Bengals left tackle Cedric Ogbuehi's injury problems continue and they ended his tough second season Friday when they put him on injured reserve with what is believed to be a partial tear of his rotator cuff.
The Bengals promoted rookie running back Tra Carson from the practice squad for Sunday's game (1 p.m.-Cincinnati's Channel 12) against the Ravens to fill Ogbuehi's spot.
It's believed Ogbuehi won't miss any of the off-season activities once they begin in late April. But it again raises the question of his durability. His experiment at right tackle that ended in a benching after 11 games wasn't helped by injuries.
A sports hernia wiped out Ogbuehi's spring camps and a toe injury in the pre-season opener kept him out the month before the regular-season opener. Now the week after his first NFL start at left tackle he's unable to get a second start as the Bengals try to plan for the future.
The future has been looking like the past eight years. Andrew Whitworth gets the start at left tackle Sunday like he has for all but eight games since 2009. Whitworth, 35, is scheduled to be a free agent, but he's the only guy they've got that has started more than one game at left tackle.
Whitworth moved to left guard last week in Houston for Ogbuehi's left tackle debut, but after Ogbuehi allowed two sacks it sounded like Whitworth was moving back to left tackle for the Ravens to get the start.
After Friday's walk through head coach Marvin Lewis got to talking about Whitworth and nose tackle Domata Peko. They both have been here for 11 of Lewis' 14 seasons, they've both been to the postseason six times, both have made enormous contributions on and off the field, and both are playing the last game of their deals.
And while everyone else wonders what would happen if they're not back, Lewis knows.
"Those are roles other people would have to grow into. Everything. Every avenue. Those guys have meant so much," Lewis said. "(What) their families have meant to the young guys, new guys, new families, new wives, new girlfriends. They've been instrumental in helping people bridge those gaps."
It all comes back to 2011 during The Lockout, when coaches couldn't talk to players and they steered the locker room out of the Carson Palmer quagmire that threatened to sink the franchise and toward the Andy Dalton era.
"They were the rocks that got us through the lockout together," Lewis sad. "They re-focused the team and pointed it in the right direction."
Lewis says he's the wrong guy to ask if they're coming back.
"I think they both have the opportunities to come back. We'll see what happens. It's out of my hands,' he said.
It sounds like Lewis is looking for more Whits and Pekos. He's staring directly at A.J. Green, the six-time Pro Bowl wide receiver.

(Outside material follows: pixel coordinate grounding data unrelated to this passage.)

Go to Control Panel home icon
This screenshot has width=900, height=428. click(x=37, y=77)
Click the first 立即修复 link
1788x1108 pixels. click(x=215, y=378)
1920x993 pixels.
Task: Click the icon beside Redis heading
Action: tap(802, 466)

Green was ensconced in controversy last week when the Bengals decided to take him out of the Texans game at the last minute to protect his hamstring tear. It has been a curiously reported story with competing interests leaking their sides to it for various reasons.
Finally on Friday Green objected to the latest report that he's unhappy.
He wasn't happy that he was away from his family on Christmas Eve when the decision was made not to play him, but the Bengals let him go home. And they've also granted his request not to put him on injured reserve. So Green, who loathes publicity, went through the rarity of going through Bengals public relations director Jack Brennan to call the unhappy reports false.
Not only that, Lewis wants everyone else to act like him.
"That's easy to dispel. It's A.J. Green. It's rare that there are people like him,' Lewis said. "He's smiling, he's happy. He's a rare person. Very rare, rare person. As I told him, we need to call on his abilities in other areas as we move forward. For him to bring everyone to his level. How he does things."